Loin de l’Arctique, il existe sur la banquise Londonienne une autre espèce de Guillemots, dont le comportement conserve des similitudes avec ses aînés. Derrière une approche musicale désordonnée, leur persévérance et leur ferveur dans leur art côtoient in fine le sublime. Migrateur confirmé, ce quatuor, réuni autour du chanteur Fyfe Dangerfield depuis 2003, nous vient des quatre coins du monde : Brésil, Canada et Ecosse.
Repéré par notre regretté John Peel, via l’expressionniste single “Trains To Brazil”, le quatuor enquille avec From The Cliffs qui réunit leurs deux premiers EPs. Le disque, un peu éparpillé, laissait déjà entendre un potentiel exceptionnel qui ne demandait qu’à mûrir. A l’image de leur pochette, les marmots Guillemots cachaient bien leurs ambitions dans leur bac à sable.

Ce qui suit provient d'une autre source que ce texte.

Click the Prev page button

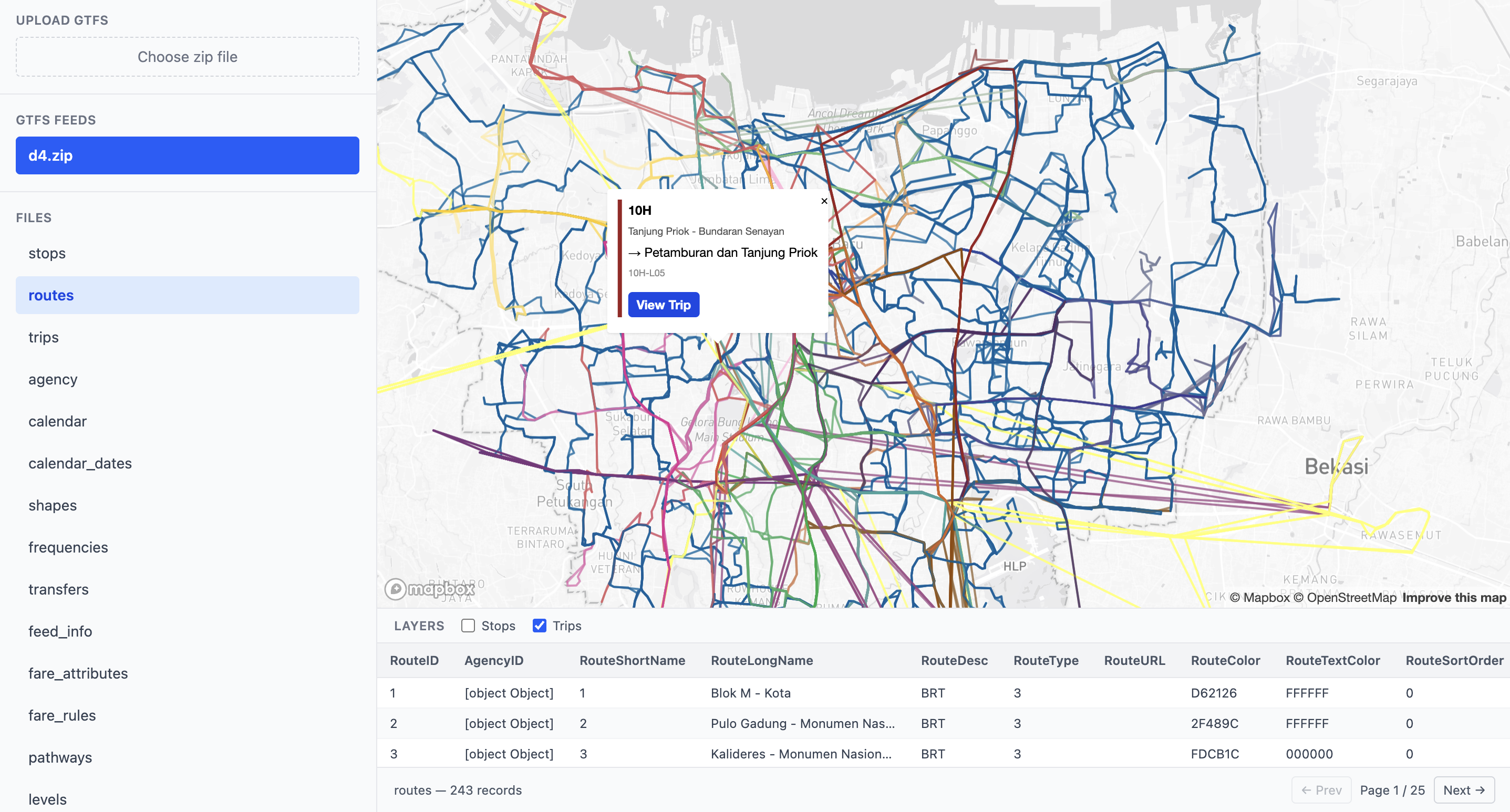(1321, 790)
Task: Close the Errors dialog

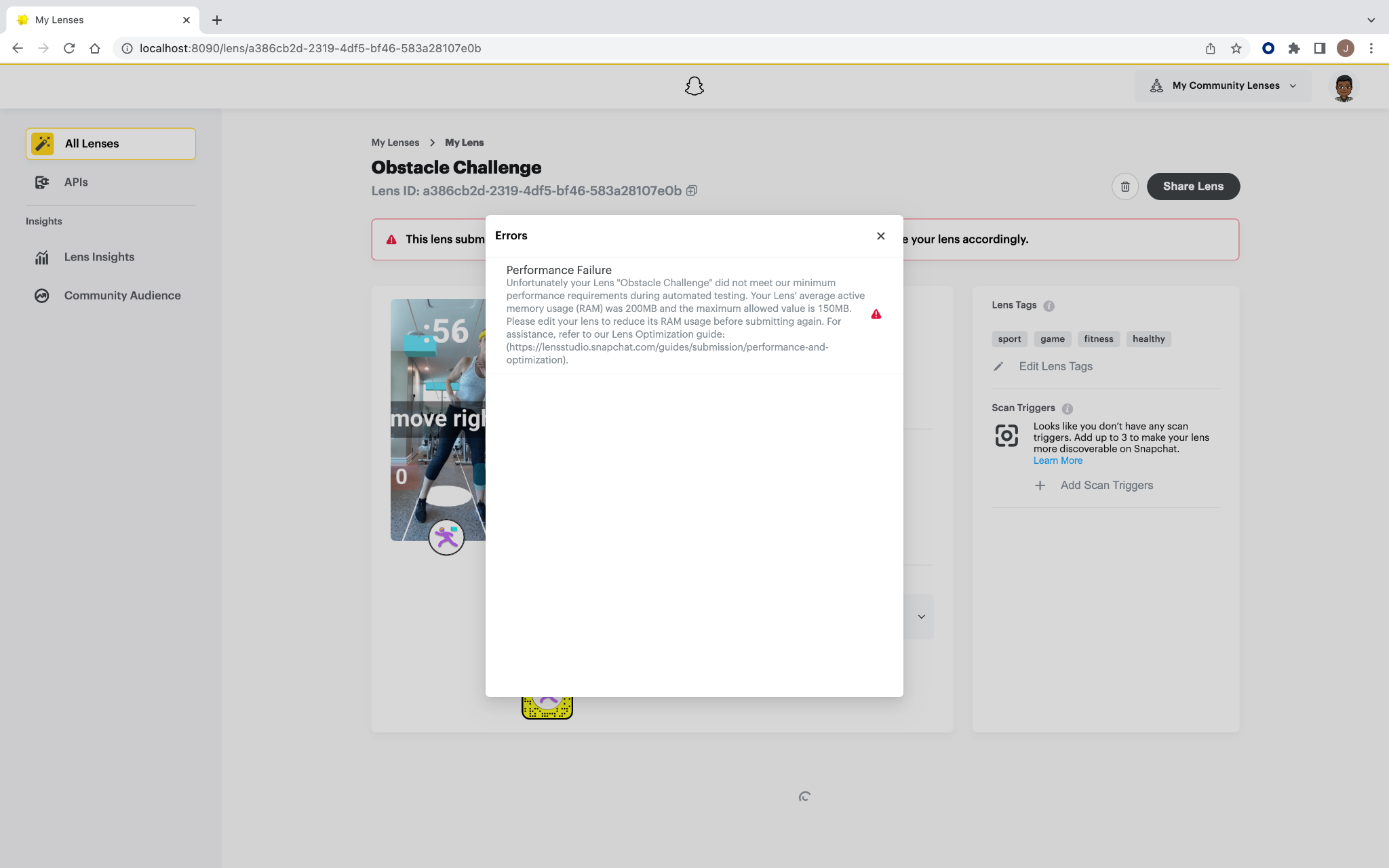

Through The Windowpane donne enfin une idée de leur potentiel sur l’épreuve du long format. Le disque est très long, presque marathonien. Ceux emballés par la verve délurée et immédiate de “Trains To Brazil” et “Made Up Lovesong #43” seront un peu décontenancés. A l’exception du titre éponyme, et ceux déjà connus, l’énergie est peu représentative du reste de l’album. Through The Windowpane est un disque dense, gorgé de rebondissements, et de ce fait il est difficile de mesurer l’ampleur d’un trait.

Le rideau s’ouvre sur des arrangements de cordes somptueux. “Little Bear” est une torch song au piano presque pompière tellement le lyrisme symphonique qui s’en dégage est imposant. Avec ce déballage de surenchère, le quatuor entend clairement désarçonner l’auditeur en s’écartant de cette image de trublion déluré indie rock qui lui colle à la peau. Derrière les baguettes de son orchestre classique, le maestro Fyfe Dangerfield n’a pourtant pas perdu ses penchants azimutés. Il met désormais sa folie au service d’un lyrisme en cinémascope, de mélodies qui prennent le temps de respirer, de grandir, jusqu’à devenir hors-d’atteinte.

L’organisation des chansons semble méticuleusement pensée, et balance judicieusement entre instants abandonnés et percées grandioses. C’est d’ailleurs ce contraste entre séquences silencieuses – qui accusent par moments des longueurs évidentes – et montées en puissance qui donne toute sa singularité au disque. Des instants précieux, comme le magnifique « If The World Ends » et « Come Away With Me », invitent à redescendre sur terre, contempler les choses simples avant que la flamme ne se rallume et emporte tout. “Still Be Blue” surprend par son habillage ultra dépouillé : une mélodie synthétique substantive et la voix très proche de Fyfe Dangerfield.

Puis revient le temps de la démesure de sentiments. “Redwings”, prodigieuse ballade, démarre presque au point mort, puis s’envole progressivement pour brûler ses ailes dans un délire d’émotions. “Sao Paolo”, mélopée de 12 minutes qui clôt ce disque en apothéose, est un véritable tour de force à rendre vert de jalousie Rufus Wainwright. De mémoire, il faut remonter à Antony & the Johnsons pour atteindre un tel degré de frissons. Nouveaux prodiges, Fyfe Dangerfield et ses compagnons d’aventure s’imposent comme l’un des rares talents de la pop capable d’emporter le public dans une course effrénée à l’émotion. Par leur courage et flamboyance, ils nous rappellent les Waterboys, d’autres grands héros de la pop.

Les Guillemots sont totalement dévoués à leur musique et cherchent à la transcender coûte que coûte. On peut ne pas adhérer à cette franchise, mais il est difficile de douter de leur implication. Car lorsque l’enjeu devient grand, Guillemots sait indéniablement tirer le meilleur de lui-même.